The real problem with these provisions is that Chinese companies interpret the provision in a way that is completely different from the standard legal interpretation. The standard approach is that the impact of force majeure is: a) the contract is terminated, b) the parties are taken back to their position that prevailed before the contract was executed and c) the party invoking force majeure is liable for the costs of the other party resulting from going back to that pre-contract status. Chinese companies interpret in an entirely different way. In the Chinese interpretation, when the invoke force majeure, they are not obligated in any way BUT the other party is still obligated to perform. That is, if a payment is required but is blocked by the Chinese government, the Chinese side does not have to pay but the foreign side still has to perform. Moreover, any costs incurred by the foreign side are not reimbursed.

This is “force majeure with Chinese characteristics”. The position is not consistent with law and is  completely unacceptable as a commercial matter. But this is always what the Chinese side means when they include a force majeure provision in their contracts. It looks like boiler plate, and most lawyers just ignore the provision. But the real intent is to set a trap for the unwary.  You should not fall into this trap. It is important that you either strike any force majeure provision entirely from your contracts with Chinese companies or — better yet — draft the force majeure clause to include all the provisions required to make it reasonable under standard international commercial law. That is, you have to go beyond a definition of what is or is not force majeure. You must spell out specifically the procedure for invoking force majeure and the result. Those results will depend on the specific nature of the underlying business deal. Note also that most Chinese companies are seeking to use force majeure so that they can escape from the impact of arbitrary actions on the part of their government. Parties should recognize that arbitrary government action is now common in the international trade system. Dealing in a practical way with the impact of those decisions is now an essential component of all trade deals. The old practice of just throwing in a bolier plate standard term will no longer serve a useful purpose.

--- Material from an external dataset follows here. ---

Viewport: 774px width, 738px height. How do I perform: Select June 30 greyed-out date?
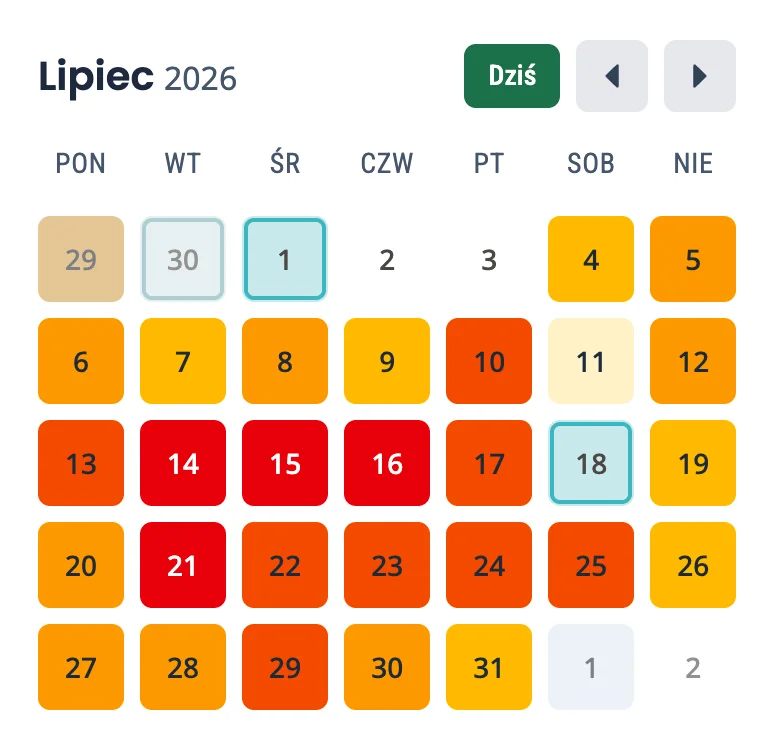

If you are thinking that you can solve the China force majeure problem by having your contract provide for disputes to be resolved before a court or arbitration panel in your home country, you would probably be wrong. Chinese courts almost never enforce foreign judgments and they also can choose not to enforce foreign arbitration awards on public policy grounds. So even if you choose a foreign court or a foreign arbitration, you will almost certainly need to confront the force majeure issue at some point in a Chinese court.

Bottom Line: Beware of “force majeure with Chinese characteristics” provisions in your contracts with Chinese companies.